#### [WHAT YOU HAVE TO DO]
A single number is the answer: how many lines of the data hold "beside"?
•••
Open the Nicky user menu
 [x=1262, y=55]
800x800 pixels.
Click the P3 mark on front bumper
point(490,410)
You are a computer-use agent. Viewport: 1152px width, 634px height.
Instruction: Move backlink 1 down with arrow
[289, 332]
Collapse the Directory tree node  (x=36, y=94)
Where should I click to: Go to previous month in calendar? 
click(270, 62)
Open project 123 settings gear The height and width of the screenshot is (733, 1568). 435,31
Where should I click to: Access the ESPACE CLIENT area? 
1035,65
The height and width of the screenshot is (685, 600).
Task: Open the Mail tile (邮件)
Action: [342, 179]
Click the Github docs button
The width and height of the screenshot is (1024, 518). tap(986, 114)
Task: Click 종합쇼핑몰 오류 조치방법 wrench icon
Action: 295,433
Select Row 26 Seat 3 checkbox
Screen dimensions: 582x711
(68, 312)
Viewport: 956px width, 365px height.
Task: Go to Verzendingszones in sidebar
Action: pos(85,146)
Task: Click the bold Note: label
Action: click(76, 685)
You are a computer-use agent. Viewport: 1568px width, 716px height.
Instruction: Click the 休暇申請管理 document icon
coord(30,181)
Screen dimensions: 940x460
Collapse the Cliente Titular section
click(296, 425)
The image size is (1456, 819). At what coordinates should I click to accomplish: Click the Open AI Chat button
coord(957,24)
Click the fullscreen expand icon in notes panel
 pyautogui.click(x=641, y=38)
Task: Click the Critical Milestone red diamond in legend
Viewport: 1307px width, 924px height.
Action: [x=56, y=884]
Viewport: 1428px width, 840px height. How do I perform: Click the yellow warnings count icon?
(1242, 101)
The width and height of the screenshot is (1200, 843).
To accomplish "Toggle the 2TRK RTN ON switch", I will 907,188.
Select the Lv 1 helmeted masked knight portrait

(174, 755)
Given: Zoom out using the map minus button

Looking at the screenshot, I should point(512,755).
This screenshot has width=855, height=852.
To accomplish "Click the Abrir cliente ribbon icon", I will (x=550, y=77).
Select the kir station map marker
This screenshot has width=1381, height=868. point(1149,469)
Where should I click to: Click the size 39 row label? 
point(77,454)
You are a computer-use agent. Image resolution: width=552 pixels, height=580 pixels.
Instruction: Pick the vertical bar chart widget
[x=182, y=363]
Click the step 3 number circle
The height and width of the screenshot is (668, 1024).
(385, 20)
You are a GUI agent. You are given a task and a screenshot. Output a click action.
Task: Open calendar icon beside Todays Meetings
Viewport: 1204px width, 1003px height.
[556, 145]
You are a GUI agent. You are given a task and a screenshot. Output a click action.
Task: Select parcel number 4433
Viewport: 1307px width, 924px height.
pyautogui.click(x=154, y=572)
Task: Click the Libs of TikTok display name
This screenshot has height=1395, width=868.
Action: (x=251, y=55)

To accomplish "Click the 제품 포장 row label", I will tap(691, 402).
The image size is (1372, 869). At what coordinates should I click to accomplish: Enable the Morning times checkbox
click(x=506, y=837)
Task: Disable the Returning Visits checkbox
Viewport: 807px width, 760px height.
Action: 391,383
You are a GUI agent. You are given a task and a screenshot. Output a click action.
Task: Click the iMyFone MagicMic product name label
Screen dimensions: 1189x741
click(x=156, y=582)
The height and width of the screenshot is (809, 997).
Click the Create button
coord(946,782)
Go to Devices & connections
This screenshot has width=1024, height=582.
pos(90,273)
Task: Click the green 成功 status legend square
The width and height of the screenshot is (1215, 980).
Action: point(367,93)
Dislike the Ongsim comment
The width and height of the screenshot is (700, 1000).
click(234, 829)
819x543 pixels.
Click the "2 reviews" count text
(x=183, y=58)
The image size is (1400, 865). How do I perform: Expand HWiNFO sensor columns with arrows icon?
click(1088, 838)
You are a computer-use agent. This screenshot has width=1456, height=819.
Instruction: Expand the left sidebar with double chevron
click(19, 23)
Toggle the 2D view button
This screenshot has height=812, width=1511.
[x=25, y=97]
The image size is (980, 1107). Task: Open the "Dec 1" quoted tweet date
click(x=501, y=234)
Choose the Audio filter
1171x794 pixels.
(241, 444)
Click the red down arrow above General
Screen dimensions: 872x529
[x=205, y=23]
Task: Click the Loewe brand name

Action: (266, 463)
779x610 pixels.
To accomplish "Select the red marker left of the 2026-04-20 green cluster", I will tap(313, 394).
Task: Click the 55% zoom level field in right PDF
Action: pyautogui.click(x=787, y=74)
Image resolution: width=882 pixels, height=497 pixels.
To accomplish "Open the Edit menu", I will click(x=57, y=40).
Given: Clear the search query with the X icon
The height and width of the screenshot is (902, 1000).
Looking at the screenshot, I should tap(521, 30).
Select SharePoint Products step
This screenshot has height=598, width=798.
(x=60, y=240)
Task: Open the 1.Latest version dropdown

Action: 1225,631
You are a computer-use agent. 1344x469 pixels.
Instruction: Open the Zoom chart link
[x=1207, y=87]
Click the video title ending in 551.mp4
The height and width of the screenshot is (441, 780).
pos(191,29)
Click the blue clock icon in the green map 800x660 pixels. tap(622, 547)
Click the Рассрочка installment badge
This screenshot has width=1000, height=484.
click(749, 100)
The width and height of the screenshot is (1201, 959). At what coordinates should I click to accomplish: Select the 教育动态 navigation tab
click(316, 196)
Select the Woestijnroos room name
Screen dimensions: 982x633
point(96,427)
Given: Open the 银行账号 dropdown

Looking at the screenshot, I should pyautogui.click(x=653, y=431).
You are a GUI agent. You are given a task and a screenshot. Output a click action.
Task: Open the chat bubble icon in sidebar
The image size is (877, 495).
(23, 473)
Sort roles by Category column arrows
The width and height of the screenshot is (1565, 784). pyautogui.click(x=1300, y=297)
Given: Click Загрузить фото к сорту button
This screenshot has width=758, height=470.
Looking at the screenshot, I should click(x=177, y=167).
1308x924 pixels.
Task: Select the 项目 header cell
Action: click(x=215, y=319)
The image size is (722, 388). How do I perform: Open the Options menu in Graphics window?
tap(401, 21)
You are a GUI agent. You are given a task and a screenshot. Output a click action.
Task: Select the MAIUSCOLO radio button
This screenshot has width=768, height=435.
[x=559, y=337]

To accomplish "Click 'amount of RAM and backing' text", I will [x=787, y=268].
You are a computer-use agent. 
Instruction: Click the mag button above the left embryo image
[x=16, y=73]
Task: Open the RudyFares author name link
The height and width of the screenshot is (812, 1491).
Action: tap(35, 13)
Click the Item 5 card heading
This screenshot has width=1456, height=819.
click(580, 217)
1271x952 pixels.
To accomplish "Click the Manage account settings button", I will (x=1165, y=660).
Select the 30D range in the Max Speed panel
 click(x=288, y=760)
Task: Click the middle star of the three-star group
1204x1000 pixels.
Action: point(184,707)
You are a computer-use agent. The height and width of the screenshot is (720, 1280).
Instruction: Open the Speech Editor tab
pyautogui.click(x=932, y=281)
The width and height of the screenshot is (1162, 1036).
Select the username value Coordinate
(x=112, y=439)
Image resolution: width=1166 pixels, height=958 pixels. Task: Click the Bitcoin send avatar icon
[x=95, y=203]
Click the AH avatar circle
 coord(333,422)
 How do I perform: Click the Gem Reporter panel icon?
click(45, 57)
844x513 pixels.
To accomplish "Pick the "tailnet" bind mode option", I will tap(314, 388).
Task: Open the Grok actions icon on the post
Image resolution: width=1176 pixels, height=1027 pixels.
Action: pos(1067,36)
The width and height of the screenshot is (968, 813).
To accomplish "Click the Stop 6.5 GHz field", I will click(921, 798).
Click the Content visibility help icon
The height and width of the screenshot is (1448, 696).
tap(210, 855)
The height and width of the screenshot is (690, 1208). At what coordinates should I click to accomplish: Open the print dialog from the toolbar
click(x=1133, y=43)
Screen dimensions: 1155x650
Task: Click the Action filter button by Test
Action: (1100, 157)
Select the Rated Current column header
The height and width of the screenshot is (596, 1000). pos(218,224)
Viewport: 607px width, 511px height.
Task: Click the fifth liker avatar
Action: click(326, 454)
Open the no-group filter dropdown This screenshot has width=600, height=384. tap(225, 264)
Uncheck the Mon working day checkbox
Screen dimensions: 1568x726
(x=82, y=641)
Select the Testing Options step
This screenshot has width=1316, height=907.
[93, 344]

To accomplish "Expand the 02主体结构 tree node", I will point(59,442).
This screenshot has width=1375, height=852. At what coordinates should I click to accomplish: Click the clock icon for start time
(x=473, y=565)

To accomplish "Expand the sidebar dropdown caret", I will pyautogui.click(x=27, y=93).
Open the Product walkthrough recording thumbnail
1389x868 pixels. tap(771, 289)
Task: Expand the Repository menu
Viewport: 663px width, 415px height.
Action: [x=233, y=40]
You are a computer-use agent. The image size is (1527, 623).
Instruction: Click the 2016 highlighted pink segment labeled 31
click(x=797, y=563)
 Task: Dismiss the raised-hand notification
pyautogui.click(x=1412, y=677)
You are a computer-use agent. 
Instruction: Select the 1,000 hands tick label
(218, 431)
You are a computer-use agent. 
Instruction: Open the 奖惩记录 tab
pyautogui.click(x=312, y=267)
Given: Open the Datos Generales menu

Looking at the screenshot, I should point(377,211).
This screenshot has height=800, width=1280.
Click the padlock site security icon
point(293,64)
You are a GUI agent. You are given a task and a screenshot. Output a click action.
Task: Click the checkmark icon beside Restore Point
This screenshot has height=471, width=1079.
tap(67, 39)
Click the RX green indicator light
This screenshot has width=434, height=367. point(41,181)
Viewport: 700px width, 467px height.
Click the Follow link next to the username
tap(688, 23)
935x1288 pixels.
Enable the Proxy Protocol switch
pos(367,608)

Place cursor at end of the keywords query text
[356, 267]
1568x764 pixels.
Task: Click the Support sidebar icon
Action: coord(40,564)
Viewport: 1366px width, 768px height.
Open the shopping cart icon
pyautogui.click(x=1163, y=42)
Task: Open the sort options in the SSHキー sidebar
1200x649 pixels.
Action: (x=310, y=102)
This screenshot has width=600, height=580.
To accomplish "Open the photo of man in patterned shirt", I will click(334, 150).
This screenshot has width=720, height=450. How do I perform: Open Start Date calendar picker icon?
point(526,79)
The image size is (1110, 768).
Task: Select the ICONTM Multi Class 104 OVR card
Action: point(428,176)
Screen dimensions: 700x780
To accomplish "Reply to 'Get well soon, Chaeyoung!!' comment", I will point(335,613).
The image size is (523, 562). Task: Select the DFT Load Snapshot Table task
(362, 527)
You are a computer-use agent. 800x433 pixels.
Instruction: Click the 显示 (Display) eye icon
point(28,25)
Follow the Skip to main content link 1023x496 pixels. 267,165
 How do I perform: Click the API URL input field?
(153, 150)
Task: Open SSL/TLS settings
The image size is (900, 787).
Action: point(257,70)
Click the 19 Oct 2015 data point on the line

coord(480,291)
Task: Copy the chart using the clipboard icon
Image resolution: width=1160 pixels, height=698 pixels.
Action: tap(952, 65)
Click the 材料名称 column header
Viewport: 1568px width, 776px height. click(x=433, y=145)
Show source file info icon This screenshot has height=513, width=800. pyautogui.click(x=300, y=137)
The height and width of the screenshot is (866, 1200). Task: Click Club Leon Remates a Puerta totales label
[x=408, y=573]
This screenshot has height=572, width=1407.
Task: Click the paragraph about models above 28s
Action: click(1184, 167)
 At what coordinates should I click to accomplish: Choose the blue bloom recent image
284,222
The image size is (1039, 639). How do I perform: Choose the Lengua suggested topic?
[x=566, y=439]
•••
#### [RESPONSE]
2